Records for the task:

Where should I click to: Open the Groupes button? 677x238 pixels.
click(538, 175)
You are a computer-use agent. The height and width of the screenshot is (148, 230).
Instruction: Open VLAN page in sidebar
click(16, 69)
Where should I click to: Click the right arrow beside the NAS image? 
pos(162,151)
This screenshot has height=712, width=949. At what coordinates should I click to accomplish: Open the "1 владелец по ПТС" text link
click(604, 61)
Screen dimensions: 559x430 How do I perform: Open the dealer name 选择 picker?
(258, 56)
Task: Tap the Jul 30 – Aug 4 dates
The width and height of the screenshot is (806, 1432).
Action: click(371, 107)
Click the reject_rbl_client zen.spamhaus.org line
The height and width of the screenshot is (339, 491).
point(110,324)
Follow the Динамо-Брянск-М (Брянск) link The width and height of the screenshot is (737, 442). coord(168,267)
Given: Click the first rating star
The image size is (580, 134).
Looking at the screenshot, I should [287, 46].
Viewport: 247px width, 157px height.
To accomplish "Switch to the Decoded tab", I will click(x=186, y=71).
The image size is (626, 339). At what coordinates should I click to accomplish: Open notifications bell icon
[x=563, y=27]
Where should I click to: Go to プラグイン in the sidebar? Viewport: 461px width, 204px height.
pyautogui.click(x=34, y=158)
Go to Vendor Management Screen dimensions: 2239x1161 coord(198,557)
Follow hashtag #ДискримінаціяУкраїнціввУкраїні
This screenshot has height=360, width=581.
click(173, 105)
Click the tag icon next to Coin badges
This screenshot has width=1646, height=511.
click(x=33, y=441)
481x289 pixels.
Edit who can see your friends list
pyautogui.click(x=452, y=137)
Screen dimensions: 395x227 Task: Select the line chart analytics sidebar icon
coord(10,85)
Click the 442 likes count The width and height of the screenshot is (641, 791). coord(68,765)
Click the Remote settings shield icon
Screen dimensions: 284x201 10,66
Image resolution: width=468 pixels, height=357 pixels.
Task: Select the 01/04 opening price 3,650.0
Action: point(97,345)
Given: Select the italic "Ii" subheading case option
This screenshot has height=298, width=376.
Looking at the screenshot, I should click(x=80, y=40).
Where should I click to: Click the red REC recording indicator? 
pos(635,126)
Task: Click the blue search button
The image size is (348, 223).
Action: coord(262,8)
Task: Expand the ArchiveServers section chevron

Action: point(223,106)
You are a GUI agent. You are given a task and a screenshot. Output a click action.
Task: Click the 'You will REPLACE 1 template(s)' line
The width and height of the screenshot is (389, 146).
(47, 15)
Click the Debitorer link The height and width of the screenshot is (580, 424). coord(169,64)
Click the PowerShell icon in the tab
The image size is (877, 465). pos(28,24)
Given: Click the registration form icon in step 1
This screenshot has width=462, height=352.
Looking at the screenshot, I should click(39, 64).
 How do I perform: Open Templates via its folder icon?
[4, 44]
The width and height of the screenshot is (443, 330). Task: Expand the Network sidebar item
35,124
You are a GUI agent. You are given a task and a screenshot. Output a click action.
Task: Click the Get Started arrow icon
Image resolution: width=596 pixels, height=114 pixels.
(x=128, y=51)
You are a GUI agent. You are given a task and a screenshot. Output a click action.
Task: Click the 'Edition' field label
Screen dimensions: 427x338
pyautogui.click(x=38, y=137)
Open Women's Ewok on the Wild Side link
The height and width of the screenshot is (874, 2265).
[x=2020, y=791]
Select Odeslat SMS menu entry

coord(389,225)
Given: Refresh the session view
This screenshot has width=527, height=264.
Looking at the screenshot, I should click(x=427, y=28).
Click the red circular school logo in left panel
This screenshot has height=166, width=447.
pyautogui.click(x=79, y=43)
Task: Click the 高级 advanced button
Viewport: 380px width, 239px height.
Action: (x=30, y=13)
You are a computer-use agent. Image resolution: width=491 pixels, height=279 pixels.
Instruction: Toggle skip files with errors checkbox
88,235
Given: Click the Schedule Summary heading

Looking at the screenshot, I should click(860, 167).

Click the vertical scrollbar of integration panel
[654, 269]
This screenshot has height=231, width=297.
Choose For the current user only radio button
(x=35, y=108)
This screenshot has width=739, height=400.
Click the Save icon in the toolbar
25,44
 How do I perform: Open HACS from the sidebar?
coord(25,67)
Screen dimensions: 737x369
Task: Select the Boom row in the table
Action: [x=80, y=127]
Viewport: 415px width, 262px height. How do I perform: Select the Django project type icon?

Problem statement: Would you please copy exactly the part of the entries above that begins at the line containing "Given: Select the" and ends at the line containing "Given: Refresh the session view", both lines included?

Result of the exercise:
Given: Select the italic "Ii" subheading case option
This screenshot has height=298, width=376.
Looking at the screenshot, I should click(x=80, y=40).
Where should I click to: Click the red REC recording indicator? 
pos(635,126)
Task: Click the blue search button
The image size is (348, 223).
Action: coord(262,8)
Task: Expand the ArchiveServers section chevron

Action: point(223,106)
You are a GUI agent. You are given a task and a screenshot. Output a click action.
Task: Click the 'You will REPLACE 1 template(s)' line
The width and height of the screenshot is (389, 146).
(47, 15)
Click the Debitorer link The height and width of the screenshot is (580, 424). coord(169,64)
Click the PowerShell icon in the tab
The image size is (877, 465). pos(28,24)
Given: Click the registration form icon in step 1
This screenshot has width=462, height=352.
Looking at the screenshot, I should click(39, 64).
 How do I perform: Open Templates via its folder icon?
[4, 44]
The width and height of the screenshot is (443, 330). Task: Expand the Network sidebar item
35,124
You are a GUI agent. You are given a task and a screenshot. Output a click action.
Task: Click the Get Started arrow icon
Image resolution: width=596 pixels, height=114 pixels.
(x=128, y=51)
You are a GUI agent. You are given a task and a screenshot. Output a click action.
Task: Click the 'Edition' field label
Screen dimensions: 427x338
pyautogui.click(x=38, y=137)
Open Women's Ewok on the Wild Side link
The height and width of the screenshot is (874, 2265).
[x=2020, y=791]
Select Odeslat SMS menu entry

coord(389,225)
Given: Refresh the session view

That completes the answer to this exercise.